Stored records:
##########

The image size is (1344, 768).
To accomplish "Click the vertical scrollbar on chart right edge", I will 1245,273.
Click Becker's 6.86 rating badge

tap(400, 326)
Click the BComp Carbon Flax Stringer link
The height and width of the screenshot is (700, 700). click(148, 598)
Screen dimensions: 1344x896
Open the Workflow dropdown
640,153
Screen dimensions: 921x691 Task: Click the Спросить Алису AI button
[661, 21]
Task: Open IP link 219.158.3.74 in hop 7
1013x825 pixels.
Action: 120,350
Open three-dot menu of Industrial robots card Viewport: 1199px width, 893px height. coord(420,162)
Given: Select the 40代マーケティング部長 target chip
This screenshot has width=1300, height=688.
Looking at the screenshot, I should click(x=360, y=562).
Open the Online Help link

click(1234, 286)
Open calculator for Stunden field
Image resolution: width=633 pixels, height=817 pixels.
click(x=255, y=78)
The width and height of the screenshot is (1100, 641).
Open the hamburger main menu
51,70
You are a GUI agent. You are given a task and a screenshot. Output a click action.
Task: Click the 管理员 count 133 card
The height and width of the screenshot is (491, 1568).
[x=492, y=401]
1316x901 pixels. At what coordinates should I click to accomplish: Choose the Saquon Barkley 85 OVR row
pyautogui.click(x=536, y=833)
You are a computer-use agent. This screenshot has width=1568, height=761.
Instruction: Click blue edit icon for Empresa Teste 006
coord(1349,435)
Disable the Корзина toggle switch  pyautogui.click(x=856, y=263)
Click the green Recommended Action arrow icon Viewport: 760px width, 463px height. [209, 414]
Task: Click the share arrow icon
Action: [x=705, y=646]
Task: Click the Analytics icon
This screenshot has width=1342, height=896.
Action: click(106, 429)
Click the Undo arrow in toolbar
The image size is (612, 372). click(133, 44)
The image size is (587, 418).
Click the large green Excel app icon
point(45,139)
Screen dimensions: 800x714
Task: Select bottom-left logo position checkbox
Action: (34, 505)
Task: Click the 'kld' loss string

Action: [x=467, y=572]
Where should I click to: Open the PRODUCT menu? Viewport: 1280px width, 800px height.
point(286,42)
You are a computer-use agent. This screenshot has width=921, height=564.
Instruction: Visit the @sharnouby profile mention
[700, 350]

##########

What this task involves>
In the entries above, find each line that has the word "card". Copy it.

Written solution>
Open three-dot menu of Industrial robots card Viewport: 1199px width, 893px height. coord(420,162)
Task: Click the 管理员 count 133 card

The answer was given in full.